Some of it works, some of it doesn’t. And in a sign of how complicated some of it gets (and therefore sometimes dull), “Shoshana” begins with a factual-based history lesson in its opening credits detailing historical dates about the history of Palestine (“The treaty of Versailles gives control of Palestine to the British in 1918”).
Furthermore, in 2023, given the ideas of empathy and seeing and hearing people, it seems awfully tone-deaf to make a movie about Israelis, Palestinians, and the English, and have the Arab perspective be little more than faceless, nameless characters that are shoved to the margins and/or abused the whole time, even if they didn’t have much of a seat at the political table.
The characters fall into three categories essentially. The English (bullish and militant, generally favoring the Zionist perspective and treating the Arab community as savages), the extremists (a militant Zionist group named Lehi and its members), and those trying to do the right thing in the midst of it all (a mix of English and Israelis; and four, if you count the virtually non-existent Palestinian people).
This latter group is where the story merges and begins. It’s 1938, and anxiety runs high in Tel Aviv, a-then brand new European Jewish city built on the Mediterranean’s shores. As the British struggle to manage the tensions between the coexisting Palestinians and Jews (Israel was not formed until 1949, so no one is technically an Israeli yet), English police officer Thomas Wilkin (Douglas Booth) is like a rare bird within it all.

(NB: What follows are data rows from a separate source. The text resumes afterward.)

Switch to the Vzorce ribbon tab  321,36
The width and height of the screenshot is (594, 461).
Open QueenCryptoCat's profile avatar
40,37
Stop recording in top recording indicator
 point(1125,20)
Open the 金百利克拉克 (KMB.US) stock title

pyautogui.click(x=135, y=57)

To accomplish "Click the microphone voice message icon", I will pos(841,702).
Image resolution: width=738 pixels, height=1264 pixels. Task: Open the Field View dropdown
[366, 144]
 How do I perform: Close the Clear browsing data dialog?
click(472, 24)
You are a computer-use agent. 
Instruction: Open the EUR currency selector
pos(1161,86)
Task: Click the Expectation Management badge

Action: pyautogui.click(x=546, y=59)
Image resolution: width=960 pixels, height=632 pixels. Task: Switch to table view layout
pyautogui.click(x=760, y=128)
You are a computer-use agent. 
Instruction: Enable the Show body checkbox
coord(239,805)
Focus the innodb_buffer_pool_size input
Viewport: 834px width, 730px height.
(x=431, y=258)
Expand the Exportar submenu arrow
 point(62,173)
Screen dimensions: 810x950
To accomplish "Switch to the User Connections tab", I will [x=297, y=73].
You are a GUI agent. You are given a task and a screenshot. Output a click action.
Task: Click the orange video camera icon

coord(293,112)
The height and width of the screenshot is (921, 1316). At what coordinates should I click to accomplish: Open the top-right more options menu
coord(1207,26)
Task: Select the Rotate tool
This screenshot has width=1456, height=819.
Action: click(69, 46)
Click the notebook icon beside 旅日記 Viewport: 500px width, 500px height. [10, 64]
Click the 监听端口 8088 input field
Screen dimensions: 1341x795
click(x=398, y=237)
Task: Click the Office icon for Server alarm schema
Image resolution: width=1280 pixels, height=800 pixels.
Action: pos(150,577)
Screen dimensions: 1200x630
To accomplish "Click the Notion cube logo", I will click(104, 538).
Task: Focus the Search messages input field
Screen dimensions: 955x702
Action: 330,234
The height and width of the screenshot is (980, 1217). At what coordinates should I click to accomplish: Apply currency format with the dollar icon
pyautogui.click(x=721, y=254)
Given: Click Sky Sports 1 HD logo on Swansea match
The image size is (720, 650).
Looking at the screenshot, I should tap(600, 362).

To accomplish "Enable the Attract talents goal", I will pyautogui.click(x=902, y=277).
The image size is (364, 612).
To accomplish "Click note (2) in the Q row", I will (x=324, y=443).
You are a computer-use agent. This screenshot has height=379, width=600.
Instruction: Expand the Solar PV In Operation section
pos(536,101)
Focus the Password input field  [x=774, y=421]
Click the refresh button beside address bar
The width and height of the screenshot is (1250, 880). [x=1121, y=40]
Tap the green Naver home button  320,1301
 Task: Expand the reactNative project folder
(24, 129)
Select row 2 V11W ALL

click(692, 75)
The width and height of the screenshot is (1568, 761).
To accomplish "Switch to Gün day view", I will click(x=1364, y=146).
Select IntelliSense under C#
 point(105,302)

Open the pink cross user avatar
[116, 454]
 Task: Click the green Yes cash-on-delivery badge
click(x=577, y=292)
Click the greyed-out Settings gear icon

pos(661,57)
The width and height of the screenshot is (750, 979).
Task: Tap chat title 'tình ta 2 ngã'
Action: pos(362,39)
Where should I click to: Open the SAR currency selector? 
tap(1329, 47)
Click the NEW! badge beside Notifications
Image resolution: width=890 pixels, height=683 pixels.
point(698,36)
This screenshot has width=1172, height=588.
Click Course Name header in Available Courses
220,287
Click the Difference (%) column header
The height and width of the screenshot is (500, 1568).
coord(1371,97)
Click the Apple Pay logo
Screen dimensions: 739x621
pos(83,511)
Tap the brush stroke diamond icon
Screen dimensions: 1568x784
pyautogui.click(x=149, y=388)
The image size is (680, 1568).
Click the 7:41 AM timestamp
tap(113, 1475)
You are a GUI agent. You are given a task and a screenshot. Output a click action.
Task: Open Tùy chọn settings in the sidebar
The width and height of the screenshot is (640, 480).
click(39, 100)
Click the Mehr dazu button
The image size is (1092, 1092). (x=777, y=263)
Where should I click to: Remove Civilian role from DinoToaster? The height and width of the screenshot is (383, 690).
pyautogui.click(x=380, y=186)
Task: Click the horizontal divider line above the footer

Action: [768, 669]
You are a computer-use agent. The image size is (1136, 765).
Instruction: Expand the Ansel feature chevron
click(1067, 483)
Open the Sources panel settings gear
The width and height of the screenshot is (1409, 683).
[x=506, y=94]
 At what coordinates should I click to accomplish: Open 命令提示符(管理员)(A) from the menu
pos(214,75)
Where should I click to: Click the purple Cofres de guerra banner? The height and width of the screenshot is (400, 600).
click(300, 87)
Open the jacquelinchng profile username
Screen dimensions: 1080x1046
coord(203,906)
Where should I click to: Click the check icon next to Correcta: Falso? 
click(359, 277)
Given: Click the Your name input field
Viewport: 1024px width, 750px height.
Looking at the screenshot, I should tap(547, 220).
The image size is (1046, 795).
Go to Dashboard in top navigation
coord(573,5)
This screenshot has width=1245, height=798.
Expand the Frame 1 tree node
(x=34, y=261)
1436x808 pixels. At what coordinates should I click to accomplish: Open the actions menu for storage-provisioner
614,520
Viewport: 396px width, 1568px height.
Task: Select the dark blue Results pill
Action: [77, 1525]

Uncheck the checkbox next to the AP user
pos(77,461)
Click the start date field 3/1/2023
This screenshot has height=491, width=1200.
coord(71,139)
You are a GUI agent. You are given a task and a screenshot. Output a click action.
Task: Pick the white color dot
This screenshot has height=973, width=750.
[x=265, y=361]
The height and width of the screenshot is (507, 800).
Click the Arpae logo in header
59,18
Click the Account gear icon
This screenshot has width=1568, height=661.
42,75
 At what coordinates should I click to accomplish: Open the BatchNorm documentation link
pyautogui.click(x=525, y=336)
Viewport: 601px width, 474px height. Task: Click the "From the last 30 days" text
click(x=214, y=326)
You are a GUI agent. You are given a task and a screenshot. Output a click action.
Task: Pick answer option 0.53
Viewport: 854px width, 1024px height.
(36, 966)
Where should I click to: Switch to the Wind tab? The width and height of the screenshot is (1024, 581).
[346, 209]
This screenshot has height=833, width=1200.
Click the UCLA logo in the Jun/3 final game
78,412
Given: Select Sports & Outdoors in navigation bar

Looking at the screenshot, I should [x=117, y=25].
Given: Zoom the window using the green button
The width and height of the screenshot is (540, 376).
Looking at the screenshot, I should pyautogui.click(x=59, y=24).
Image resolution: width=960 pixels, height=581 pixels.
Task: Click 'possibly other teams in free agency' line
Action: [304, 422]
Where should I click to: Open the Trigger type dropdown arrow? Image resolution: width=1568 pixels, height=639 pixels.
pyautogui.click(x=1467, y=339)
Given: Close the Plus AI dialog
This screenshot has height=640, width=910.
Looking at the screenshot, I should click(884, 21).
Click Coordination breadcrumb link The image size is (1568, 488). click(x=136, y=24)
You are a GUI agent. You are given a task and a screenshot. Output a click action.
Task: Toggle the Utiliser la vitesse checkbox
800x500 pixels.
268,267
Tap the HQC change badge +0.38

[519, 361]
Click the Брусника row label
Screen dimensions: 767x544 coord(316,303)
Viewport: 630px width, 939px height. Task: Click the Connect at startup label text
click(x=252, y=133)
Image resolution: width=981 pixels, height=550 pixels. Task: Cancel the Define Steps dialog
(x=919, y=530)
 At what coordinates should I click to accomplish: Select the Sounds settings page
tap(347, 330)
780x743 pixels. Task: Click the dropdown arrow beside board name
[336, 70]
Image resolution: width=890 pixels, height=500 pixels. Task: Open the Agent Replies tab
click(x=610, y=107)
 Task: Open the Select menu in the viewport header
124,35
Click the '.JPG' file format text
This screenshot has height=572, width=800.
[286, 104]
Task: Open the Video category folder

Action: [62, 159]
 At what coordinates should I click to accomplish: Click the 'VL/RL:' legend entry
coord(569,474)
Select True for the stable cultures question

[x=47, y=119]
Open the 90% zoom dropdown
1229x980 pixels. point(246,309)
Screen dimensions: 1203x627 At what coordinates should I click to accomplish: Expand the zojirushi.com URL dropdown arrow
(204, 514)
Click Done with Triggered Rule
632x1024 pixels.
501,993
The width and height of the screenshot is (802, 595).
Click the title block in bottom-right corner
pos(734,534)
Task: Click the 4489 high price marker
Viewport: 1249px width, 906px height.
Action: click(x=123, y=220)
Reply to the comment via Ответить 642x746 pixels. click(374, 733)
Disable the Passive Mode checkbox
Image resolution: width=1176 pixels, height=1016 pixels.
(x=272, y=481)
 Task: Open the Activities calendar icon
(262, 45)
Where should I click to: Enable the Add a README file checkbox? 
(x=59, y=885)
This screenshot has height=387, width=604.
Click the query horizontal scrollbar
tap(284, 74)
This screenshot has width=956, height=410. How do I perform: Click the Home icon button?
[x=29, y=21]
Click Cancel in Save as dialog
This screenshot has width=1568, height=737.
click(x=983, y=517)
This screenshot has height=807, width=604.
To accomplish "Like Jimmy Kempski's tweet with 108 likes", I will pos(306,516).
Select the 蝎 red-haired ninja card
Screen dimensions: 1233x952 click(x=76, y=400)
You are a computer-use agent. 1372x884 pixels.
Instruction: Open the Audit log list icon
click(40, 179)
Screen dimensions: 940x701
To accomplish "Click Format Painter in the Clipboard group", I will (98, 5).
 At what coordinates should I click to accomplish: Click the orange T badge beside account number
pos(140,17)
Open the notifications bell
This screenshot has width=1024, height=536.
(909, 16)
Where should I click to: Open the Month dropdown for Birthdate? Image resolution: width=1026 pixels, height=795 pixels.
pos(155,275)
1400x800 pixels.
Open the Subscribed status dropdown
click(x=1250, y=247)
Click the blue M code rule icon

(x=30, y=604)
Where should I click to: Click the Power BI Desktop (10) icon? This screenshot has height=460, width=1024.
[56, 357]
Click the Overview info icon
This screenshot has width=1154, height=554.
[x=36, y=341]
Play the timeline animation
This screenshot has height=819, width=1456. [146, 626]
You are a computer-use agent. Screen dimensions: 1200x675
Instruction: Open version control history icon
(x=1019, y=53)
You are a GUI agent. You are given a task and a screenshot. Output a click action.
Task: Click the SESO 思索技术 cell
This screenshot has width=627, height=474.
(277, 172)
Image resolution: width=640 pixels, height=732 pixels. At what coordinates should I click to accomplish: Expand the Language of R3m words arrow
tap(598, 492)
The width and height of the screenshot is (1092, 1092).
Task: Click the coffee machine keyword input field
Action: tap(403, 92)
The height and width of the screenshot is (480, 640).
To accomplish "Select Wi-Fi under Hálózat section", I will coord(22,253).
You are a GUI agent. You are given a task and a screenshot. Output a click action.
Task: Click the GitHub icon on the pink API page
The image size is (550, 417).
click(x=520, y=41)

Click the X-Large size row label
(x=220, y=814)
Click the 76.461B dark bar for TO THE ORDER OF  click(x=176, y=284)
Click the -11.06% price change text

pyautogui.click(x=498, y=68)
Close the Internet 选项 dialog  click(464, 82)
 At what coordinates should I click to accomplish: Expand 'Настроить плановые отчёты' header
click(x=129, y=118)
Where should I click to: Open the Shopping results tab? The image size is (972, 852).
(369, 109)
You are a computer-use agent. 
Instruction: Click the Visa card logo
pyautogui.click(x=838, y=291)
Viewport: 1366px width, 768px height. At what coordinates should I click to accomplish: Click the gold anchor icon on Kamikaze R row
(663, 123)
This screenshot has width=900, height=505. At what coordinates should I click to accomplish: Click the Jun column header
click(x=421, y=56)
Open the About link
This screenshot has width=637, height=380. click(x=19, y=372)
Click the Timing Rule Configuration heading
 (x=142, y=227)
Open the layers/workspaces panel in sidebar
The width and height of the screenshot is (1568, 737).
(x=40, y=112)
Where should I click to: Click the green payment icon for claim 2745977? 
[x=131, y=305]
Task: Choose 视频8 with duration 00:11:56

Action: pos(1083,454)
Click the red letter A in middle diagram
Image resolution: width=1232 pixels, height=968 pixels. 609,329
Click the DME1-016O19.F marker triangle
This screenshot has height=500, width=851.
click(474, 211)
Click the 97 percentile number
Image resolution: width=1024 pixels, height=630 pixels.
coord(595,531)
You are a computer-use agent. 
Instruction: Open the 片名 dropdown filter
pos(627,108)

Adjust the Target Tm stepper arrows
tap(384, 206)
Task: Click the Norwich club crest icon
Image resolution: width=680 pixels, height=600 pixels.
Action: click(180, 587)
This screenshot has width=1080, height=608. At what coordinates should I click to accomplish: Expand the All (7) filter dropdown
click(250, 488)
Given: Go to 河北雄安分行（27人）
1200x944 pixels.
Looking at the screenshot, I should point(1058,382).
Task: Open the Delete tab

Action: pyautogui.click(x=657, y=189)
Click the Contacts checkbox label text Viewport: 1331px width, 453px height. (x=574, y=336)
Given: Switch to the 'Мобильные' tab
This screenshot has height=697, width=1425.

He has taken quite a shine to the city and looks like he may put down roots with no interest in coming home.
While most groups in Tel-Aviv don’t intermingle, Thomas’ understanding of the region, its people, and his empathy are likely the reason he’s madly in love with Shoshana (excellent newcomer Irina Starshenbaum, who easily steals the movie), and she with him. A fiercely scrappy, idealist, leftist-leaning, independent journalist, Shoshana is the daughter of a Zionist Labor movement founder who believed in his heart everyone could peacefully coexist in Palestine, liberal views she holds dearly.
Threatening their affair and budding romance, which isn’t exactly a secret, but not exactly flaunted either given the controversies around it— a Jewish woman sleeping with a British interloper—are the militant Jewish factions, led by Avraham Stern (Aury Alby), and the intransigent British, represented by Wilkin’s obdurate superior Geoffrey Morton (Harry Melling), a man who doesn’t understand the region in the slightest and thus, naturally, is put in charge to police it with his blunt anti-terrorism squad.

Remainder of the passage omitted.